(Listing for locating described items)
►
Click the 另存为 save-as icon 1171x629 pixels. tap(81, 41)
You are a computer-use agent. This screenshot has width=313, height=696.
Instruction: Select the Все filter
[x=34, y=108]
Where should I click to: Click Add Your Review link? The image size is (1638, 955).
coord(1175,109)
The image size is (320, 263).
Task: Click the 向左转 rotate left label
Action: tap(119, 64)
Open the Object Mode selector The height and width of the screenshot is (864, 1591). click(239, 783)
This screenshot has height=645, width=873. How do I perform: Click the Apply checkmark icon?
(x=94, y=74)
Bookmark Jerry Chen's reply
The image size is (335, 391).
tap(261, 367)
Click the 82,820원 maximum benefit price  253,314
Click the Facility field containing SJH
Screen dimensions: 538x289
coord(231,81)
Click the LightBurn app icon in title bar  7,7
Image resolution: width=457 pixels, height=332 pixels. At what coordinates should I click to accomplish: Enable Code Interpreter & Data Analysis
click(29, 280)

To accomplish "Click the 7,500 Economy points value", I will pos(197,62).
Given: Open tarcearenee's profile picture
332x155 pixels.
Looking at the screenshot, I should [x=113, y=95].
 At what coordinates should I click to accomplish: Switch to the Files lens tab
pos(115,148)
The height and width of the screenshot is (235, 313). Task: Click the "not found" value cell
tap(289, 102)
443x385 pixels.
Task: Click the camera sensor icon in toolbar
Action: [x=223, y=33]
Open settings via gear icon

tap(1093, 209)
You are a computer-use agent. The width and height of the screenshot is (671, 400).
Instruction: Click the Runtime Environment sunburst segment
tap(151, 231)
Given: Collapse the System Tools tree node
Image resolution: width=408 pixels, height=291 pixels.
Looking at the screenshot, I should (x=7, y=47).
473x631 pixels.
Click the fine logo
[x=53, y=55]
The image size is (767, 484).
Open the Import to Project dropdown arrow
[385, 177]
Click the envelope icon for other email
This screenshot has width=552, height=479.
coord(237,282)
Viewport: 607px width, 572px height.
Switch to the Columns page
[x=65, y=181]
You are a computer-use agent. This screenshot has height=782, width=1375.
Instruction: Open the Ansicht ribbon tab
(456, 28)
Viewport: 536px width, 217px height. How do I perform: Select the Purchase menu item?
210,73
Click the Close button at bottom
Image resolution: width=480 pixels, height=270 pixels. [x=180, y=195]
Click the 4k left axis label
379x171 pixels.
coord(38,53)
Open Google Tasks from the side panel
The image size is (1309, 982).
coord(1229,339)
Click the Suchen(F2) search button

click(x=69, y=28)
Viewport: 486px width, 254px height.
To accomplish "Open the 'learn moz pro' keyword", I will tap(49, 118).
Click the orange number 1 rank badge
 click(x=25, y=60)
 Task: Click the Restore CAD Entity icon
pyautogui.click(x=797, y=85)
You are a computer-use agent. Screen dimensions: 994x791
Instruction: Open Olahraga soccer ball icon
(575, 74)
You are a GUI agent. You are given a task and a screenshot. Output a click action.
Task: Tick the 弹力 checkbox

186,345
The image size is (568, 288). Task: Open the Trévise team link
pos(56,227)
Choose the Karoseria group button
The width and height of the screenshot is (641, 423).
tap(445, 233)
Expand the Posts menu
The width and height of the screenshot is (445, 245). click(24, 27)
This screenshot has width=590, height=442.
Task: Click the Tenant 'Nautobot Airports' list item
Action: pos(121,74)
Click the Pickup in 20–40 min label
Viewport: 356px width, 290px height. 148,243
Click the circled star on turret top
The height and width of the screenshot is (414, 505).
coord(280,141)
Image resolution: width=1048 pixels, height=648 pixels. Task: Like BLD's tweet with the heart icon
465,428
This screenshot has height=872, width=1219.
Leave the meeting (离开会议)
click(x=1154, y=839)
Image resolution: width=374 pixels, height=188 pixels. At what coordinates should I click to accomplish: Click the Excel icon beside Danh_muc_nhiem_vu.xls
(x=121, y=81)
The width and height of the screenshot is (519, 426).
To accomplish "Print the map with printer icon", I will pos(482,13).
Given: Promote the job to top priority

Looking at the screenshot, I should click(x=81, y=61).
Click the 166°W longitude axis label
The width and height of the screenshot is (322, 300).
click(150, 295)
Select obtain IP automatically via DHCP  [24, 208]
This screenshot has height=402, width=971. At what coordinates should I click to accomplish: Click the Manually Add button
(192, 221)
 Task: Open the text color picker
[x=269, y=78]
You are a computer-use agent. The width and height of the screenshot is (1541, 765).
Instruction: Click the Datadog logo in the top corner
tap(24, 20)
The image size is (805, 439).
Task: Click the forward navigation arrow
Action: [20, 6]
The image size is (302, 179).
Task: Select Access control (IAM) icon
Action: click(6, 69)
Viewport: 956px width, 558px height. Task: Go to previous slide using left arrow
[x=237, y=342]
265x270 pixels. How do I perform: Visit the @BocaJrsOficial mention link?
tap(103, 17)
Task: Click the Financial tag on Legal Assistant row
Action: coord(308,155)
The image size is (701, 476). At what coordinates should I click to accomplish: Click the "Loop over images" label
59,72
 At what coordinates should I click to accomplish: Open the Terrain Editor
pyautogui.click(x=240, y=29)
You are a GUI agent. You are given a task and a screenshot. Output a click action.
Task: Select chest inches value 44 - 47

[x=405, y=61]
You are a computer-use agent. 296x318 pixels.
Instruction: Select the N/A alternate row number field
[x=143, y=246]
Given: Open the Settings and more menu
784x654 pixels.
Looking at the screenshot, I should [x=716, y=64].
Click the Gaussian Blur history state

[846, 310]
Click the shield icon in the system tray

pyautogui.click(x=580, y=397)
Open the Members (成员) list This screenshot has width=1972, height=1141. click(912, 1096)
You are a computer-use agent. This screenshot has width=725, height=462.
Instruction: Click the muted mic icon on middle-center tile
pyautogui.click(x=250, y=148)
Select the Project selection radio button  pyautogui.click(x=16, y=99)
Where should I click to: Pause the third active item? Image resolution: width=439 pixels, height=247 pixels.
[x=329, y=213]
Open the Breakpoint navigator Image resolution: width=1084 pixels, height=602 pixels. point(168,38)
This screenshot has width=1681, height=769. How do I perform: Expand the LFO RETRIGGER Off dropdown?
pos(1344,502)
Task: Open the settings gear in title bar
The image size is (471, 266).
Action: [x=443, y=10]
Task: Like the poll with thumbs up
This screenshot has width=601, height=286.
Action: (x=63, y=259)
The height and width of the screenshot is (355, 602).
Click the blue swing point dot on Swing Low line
◄
» BRIEF
Please repeat the lines of the listing from the one containing "The height and width of the screenshot is (355, 602)." through the end of the listing, keeping both ends.

» SOLUTION TO THIS PROBLEM
The height and width of the screenshot is (355, 602).
Click the blue swing point dot on Swing Low line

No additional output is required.